-------- Excerpted data

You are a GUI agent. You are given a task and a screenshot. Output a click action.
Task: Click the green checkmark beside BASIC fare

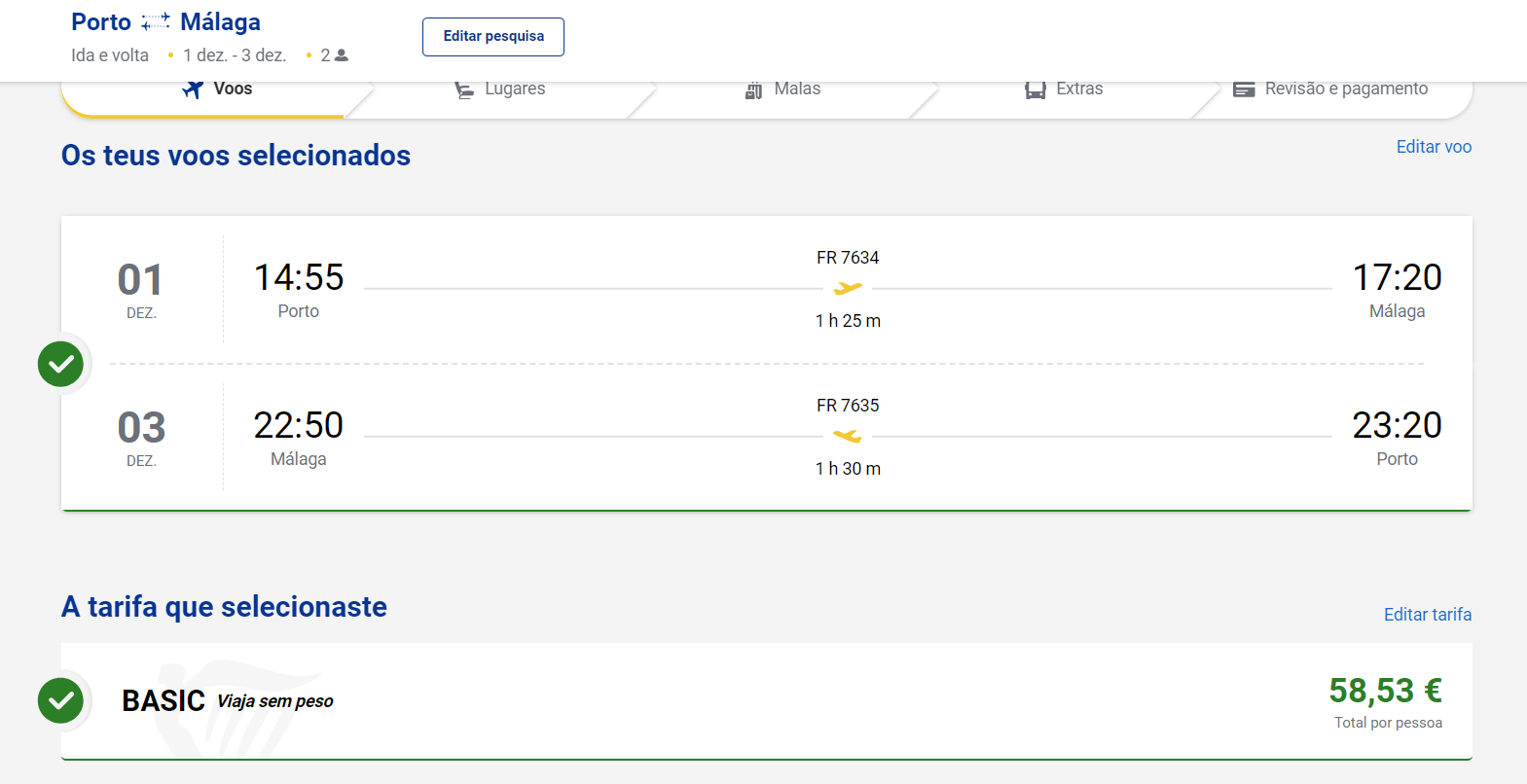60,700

----------------
-------- Excerpted data

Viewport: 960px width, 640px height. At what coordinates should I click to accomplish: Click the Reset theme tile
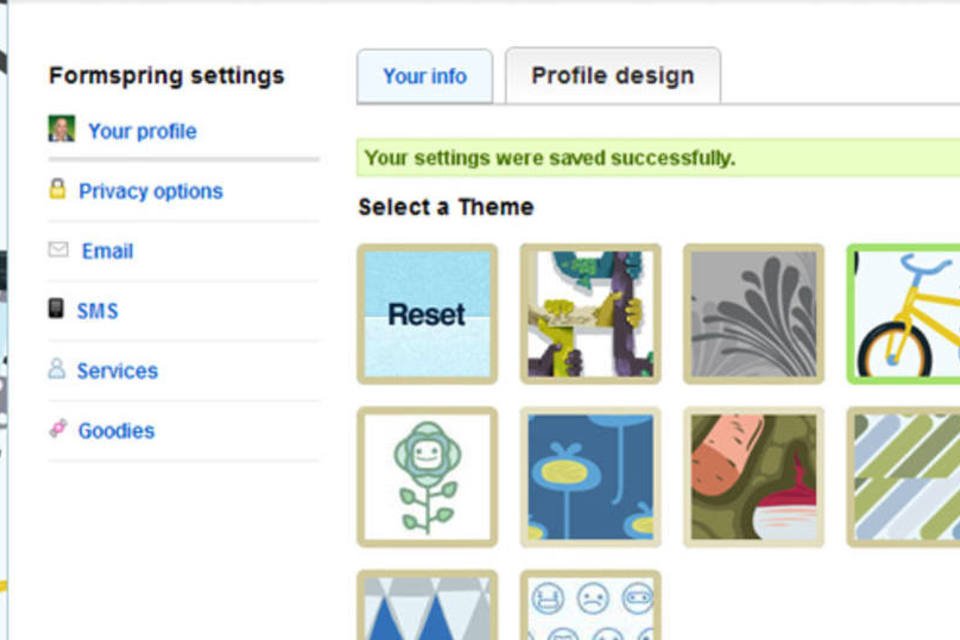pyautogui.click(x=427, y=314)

----------------
-------- Excerpted data

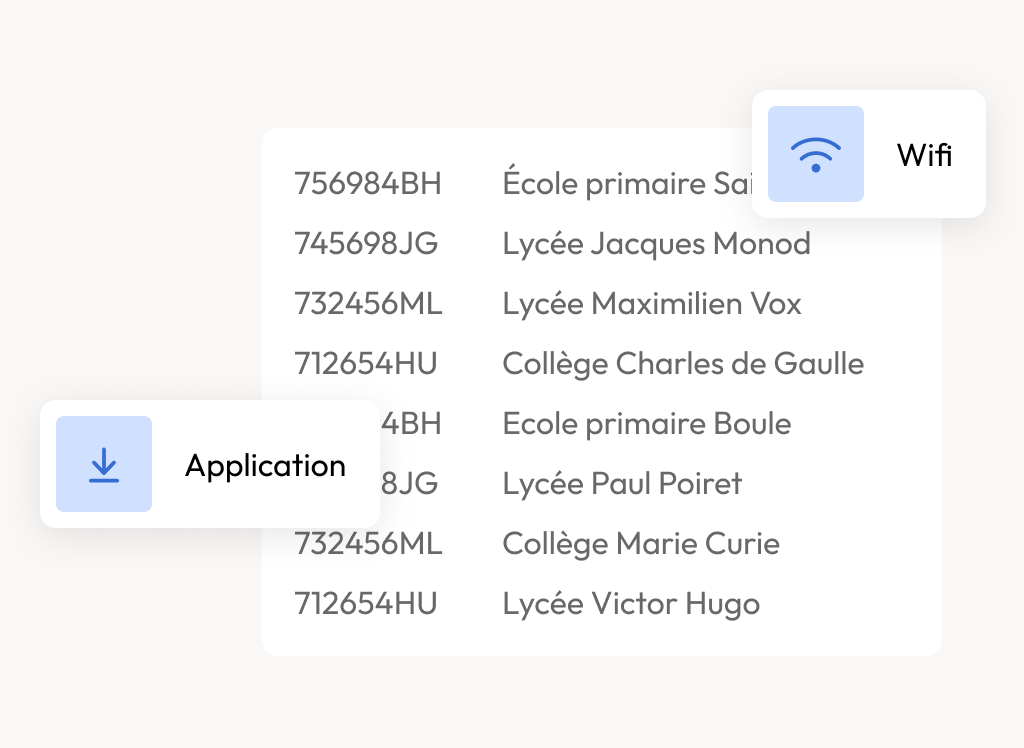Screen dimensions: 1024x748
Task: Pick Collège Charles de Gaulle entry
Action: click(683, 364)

----------------

> What is needed
Rewrite the listing from the line that contains "Viewport: 960px width, 640px" through the line that contains "pyautogui.click(x=427, y=314)", replacing "tile" with "button" and keeping everything else the same. Leave out the pictures.

> Reply to the task
Viewport: 960px width, 640px height. At what coordinates should I click to accomplish: Click the Reset theme button
pyautogui.click(x=427, y=314)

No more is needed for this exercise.